Source -
════

A father has asked the internet for advice following an incident with his sister and his 8-year-old daughter. He and his wife had left his sister at home babysitting their daughter while they attended work events. However, things did not go according to plan, and he received an angry call from his sister saying she could no longer take care of their child and they’d have to return home. It later transpired that the 8-year old had fetched her auntie some towels, and suggested she freshen up in the shower, as there was an unpleasant smell coming from her!

Embarrassed by the situation, the woman demanded that her brother punish his daughter.

I (35m) have a daughter “Kelly” (8f) with my wife. I also have a sister “Dina” (33f) who has 2 kids (7m and 12f). Our houses are literally across the road from each other. Occasionally we babysit kids for each other, however the kids have to stay at our house since my daughter is allergic to dogs and Dina has 2.

════

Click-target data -
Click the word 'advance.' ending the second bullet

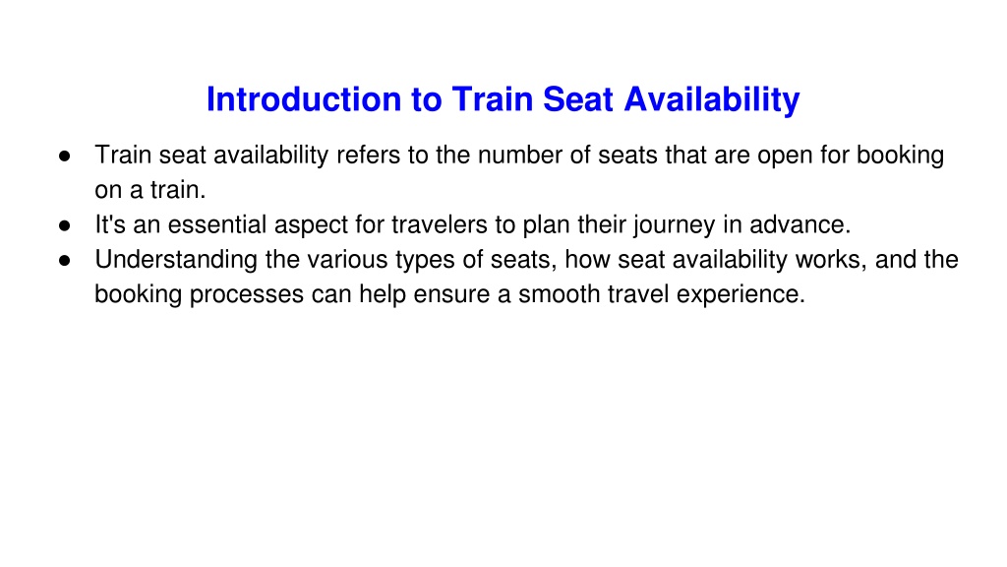(x=800, y=224)
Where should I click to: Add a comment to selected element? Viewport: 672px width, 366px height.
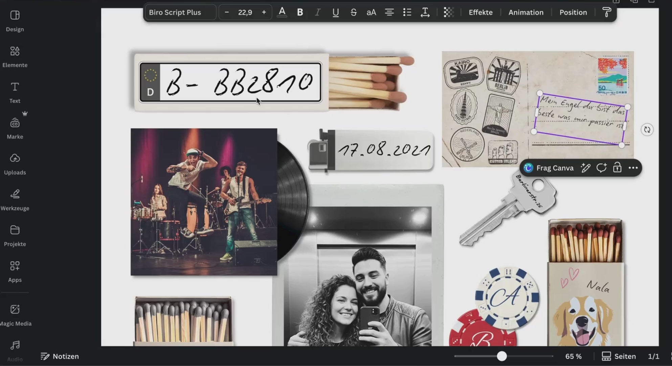tap(601, 168)
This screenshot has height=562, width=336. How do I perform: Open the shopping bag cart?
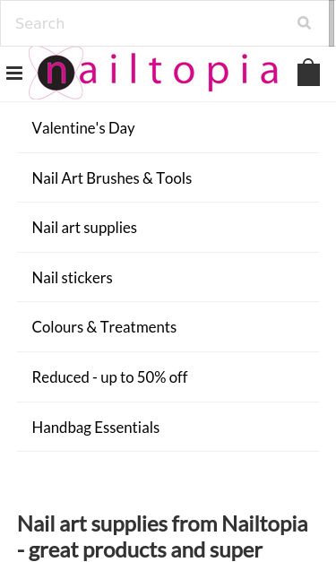click(x=308, y=73)
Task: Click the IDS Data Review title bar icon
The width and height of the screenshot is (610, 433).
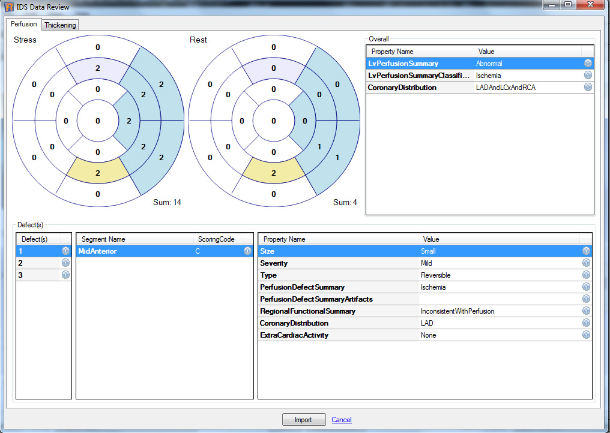Action: click(9, 7)
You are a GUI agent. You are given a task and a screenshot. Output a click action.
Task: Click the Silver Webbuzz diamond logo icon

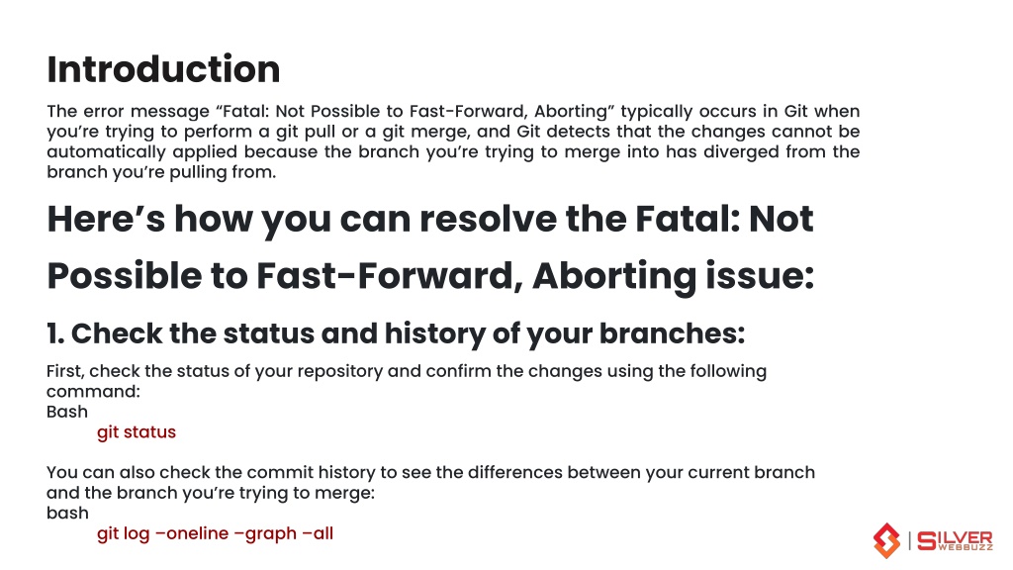[x=886, y=540]
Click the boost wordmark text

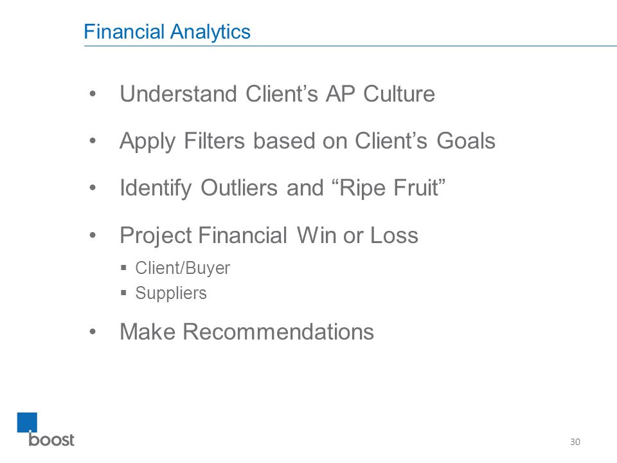tap(51, 439)
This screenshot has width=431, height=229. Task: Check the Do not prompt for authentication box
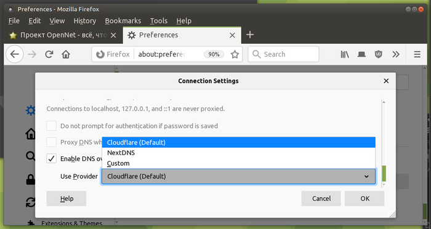click(x=51, y=126)
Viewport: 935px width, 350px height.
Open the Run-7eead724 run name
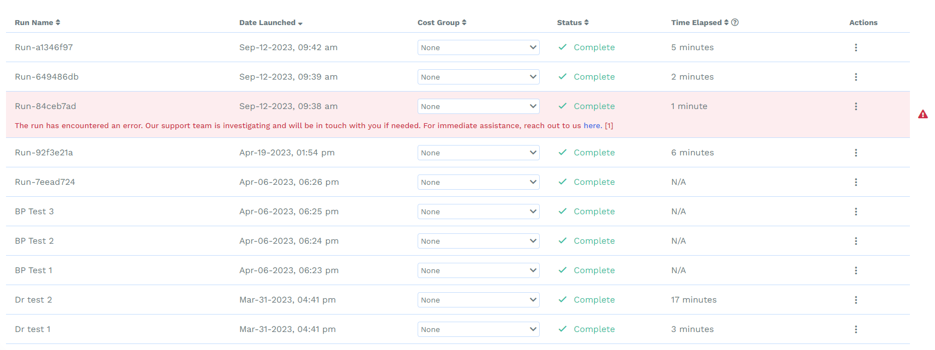(x=45, y=182)
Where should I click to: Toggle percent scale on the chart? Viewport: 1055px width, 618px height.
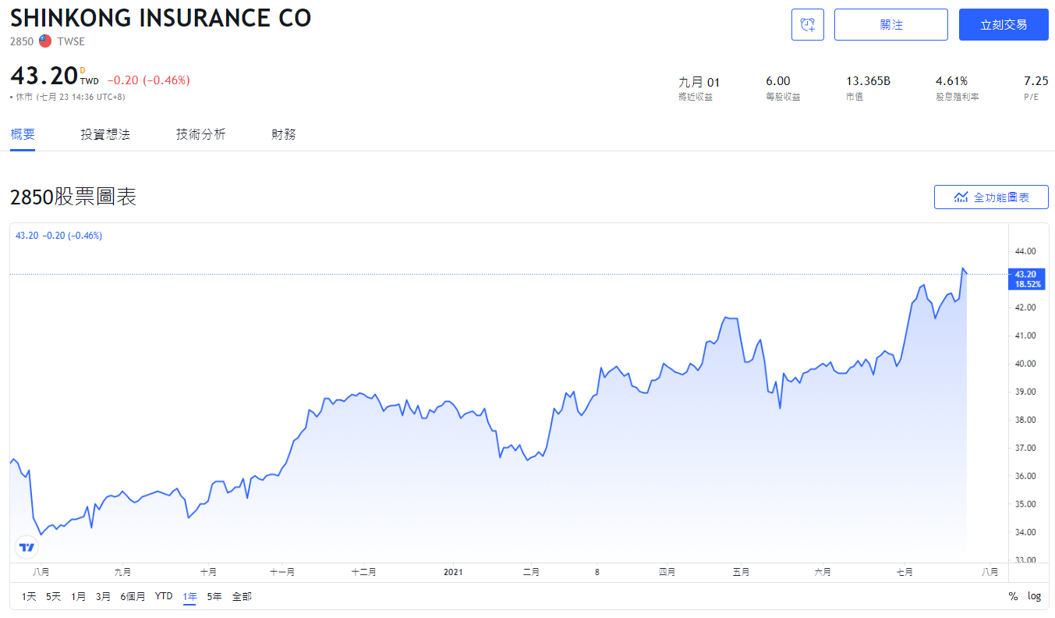click(x=1013, y=596)
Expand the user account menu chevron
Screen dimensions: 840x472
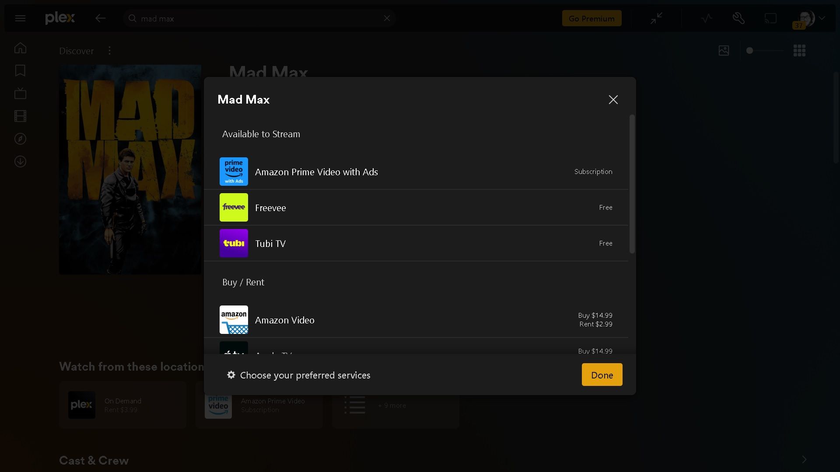coord(822,18)
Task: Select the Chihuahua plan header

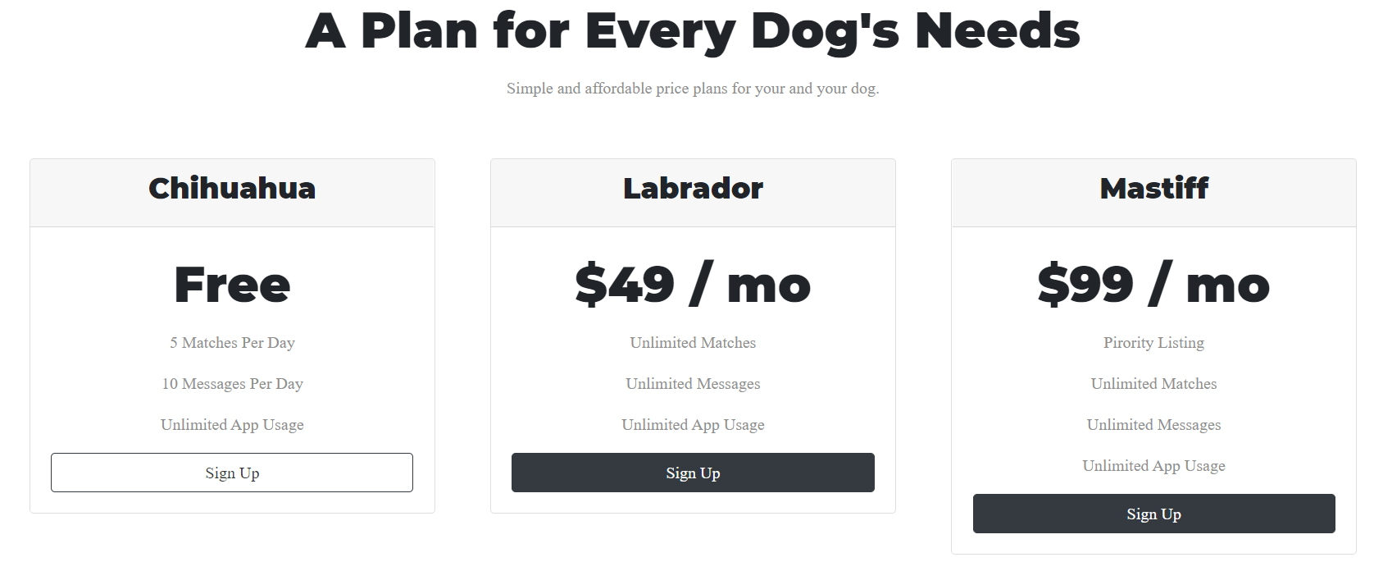Action: pos(232,189)
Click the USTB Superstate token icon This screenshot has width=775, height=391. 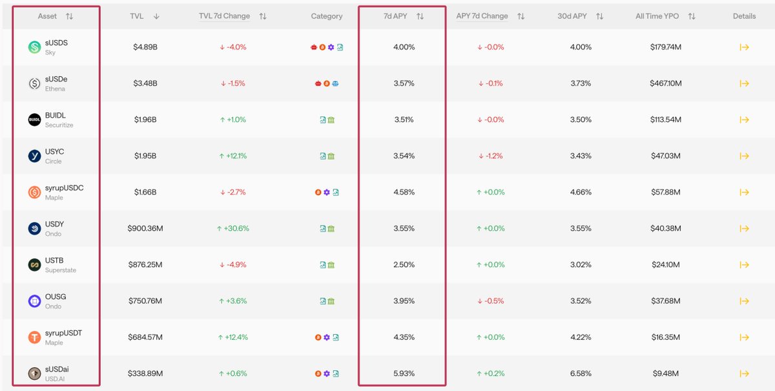pos(34,264)
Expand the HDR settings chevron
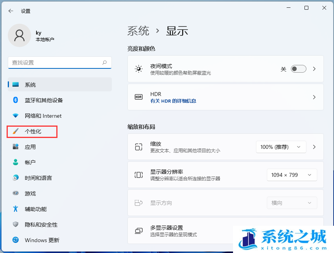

════

Parts of the exercise -
A – Answer these questions about the babysitting story:
(i) How old is the father's daughter?
(ii) Why do the kids have to stay at the father's house when they are babysat?
(iii) What did the sister demand that her brother do?
B – Please pick out every line of the records that contains the word "chevron".

Answers for the exercise -
A –
(i) She is 8 years old.
(ii) His daughter is allergic to dogs, and his sister Dina has 2 dogs.
(iii) She demanded that he punish his daughter.

B –
Expand the user account menu chevron
Expand the HDR settings chevron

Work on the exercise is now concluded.